In fact, all it really does is turn an arthouse film with limited appeal into a global talking point that more people will go and see.

Despite that, it still isn't the kind of film that a multiplex audience is going to devour and that is a good thing. To go and see Antichrist is because you have made a conscious decision that you want to make your mind up about it yourself. It is for that reason that it was crucial that it passed through the censors uncut; not because I believe that the film is necessarily a masterpiece but because the audience of Britain should be given the freedom and responsibility to decide for themselves.

To my mind, there are two pressing questions about the film and neither of them are about misogyny:
a) Was the violence/sex/graphic nature of the film necessary?
b) Does the film actually work?

I'm still unsure about the second question (and furthermore during the writing of this article I have struggled to settle on a definite answer). My normal argument in any situation like this would be that if a piece of art can polarise opinions in both directions (as many people hate is as love it) then regardless of individual opinion it must be an important piece of work.

Ultimately, the feeling of genuine shock as the film reached its conclusion suggested that it must have worked. I was open mouthed for a significant amount of time after leaving the cinema and even a day after it was difficult to explain in conversation just how powerful it was. A significant chunk of that was the beautiful way it was filmed by cinematographer Anthony Dod Mantle and perhaps even more so for the performances from the always fantastic actors Gainsbourg and Dafoe. Both roles were understandably difficult but both actors came out with dignity and an intensely believeable character, which mightn't have happened in lesser hands.

I would like to go and see the film again, but I don't see I can physically put myself through it. It is by no means a piece of great entertainment; it was one of the more unpleasant 105 minutes of my life. Despite this, I firmly believe that art doesn't always have to be pleasant and nor should it be. In fact, the anarchist in me actually thinks that it has a duty to be nasty and ugly just as much as beautiful.

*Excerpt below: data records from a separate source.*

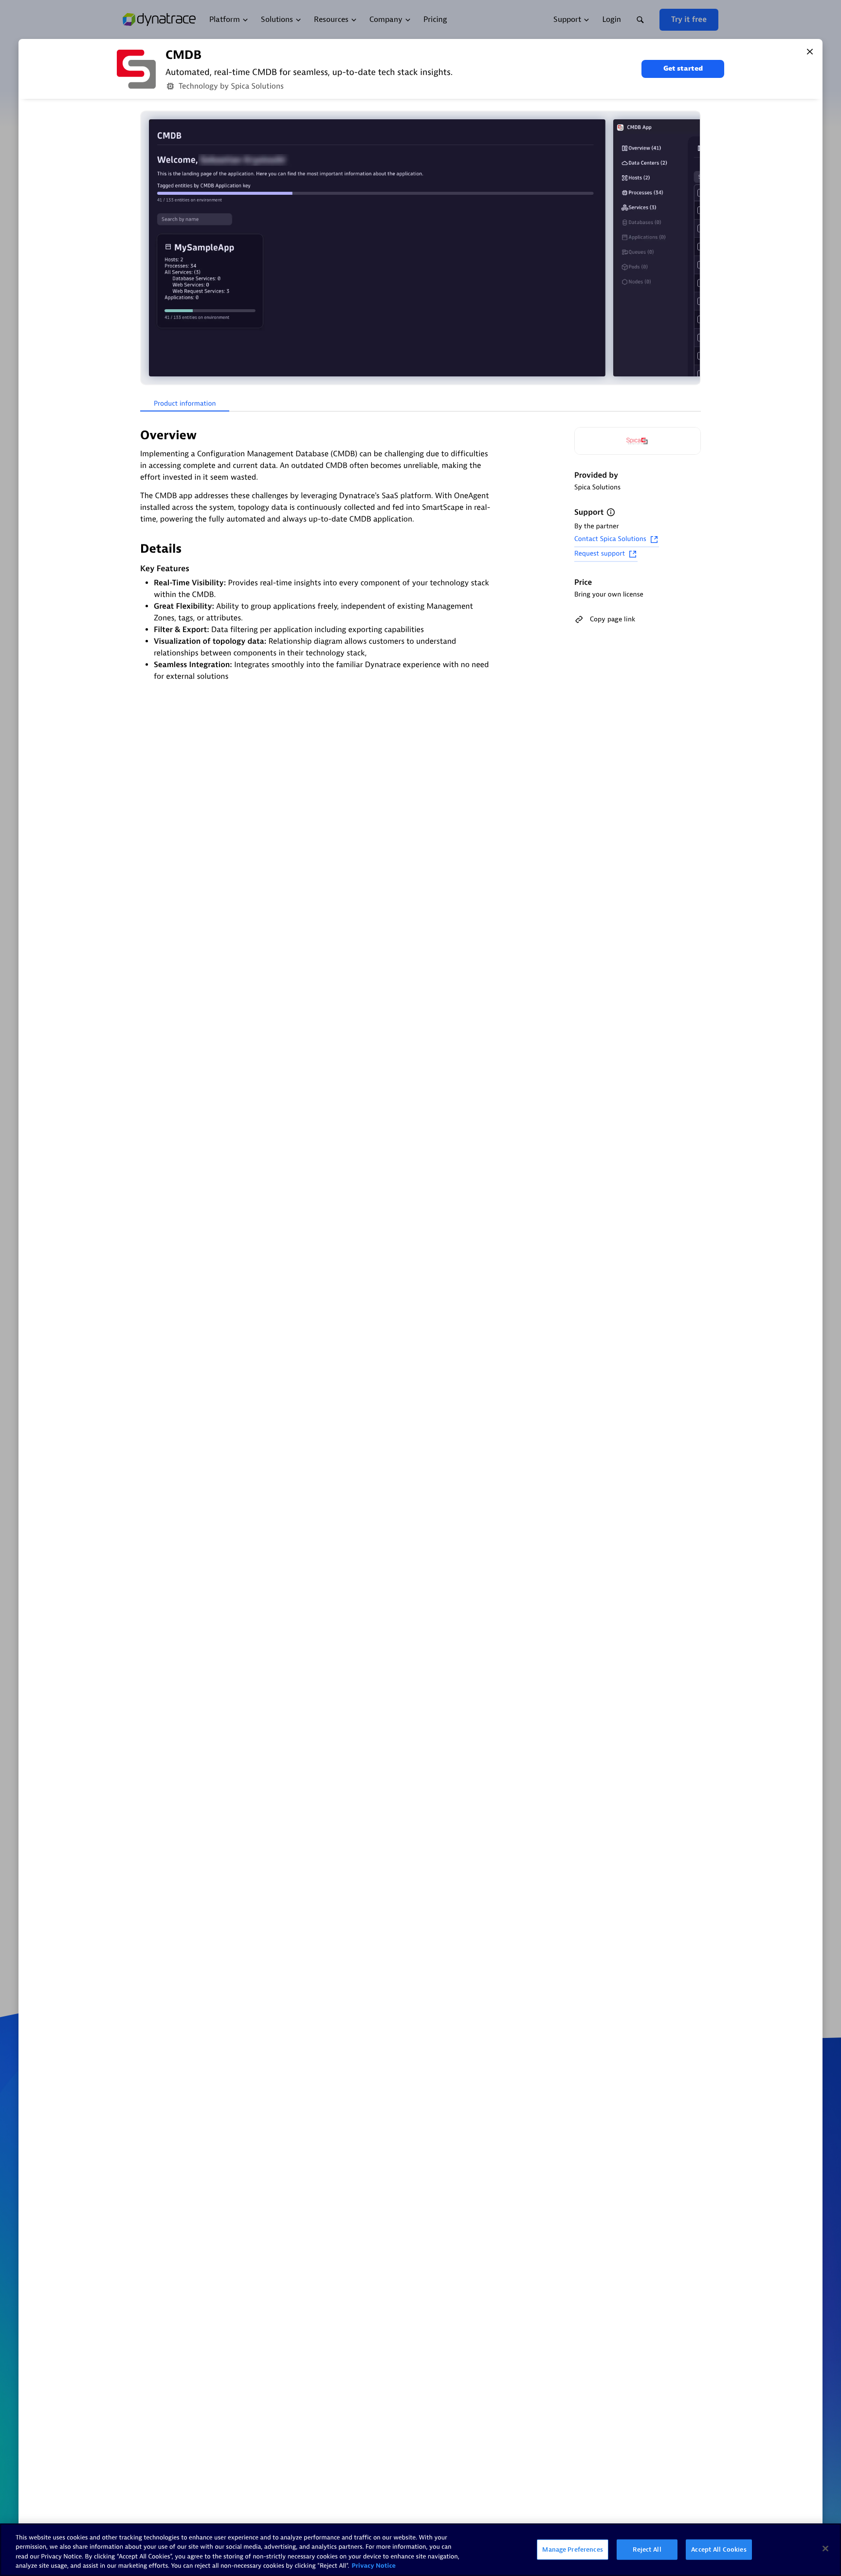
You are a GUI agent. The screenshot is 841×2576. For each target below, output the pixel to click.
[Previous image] (149, 248)
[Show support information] (611, 512)
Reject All (647, 2549)
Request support (599, 554)
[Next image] (692, 248)
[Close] (810, 51)
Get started (683, 68)
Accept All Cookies (718, 2549)
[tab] (184, 404)
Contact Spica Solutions (610, 539)
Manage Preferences (572, 2549)
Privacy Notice (373, 2566)
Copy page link (612, 619)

The question of whether the graphic scenes were necessary or not remain a difficult balancing act. I would argue that the opening scene, where you see a short shot of an erect penis thrusting in and out of a vagina was unnecessary. It didn’t add anything to the scene whatsoever, other than the initial shock factor and in all honesty, there’s enough shock factor by the end of the film to do without this initial one.

With regards to the violence, I don't have the same problems. The way that the film lags in the first half and builds the tension slowly through the psycho-analysis between husband and wife means that the violence has to finally manifest itself to bring meaning to the whole film. Unfortunately for viewers in the 21st century, violence needs to be taken to new lengths in order to sustain any real sense of psychological disturbance.

Ultimately it is a question of subtlety. I would compare Von Trier with Michael Haneke, who is the master of the subtle art of screen violence. Take Funny Games, which retains its sense of genuine shock without actually showing any violence on screen, and compare it with the sledgehammer impact of Antichrist.

There is no doubting that Antichrist is a flawed piece of work - as most of Von Trier's work is - but it is also a beautiful, moving and genuinely disturbing piece of art. It's most definitely not for everyone and I would even go as far to say that those who like the film probably didn't enjoy it - it's not the kind of film you enjoy - but there is definitely a reward in there for the viewer.

This is cinema as art, not cinema as entertainment. Whether you love it or hate it, there is a definite place for it in the modern world.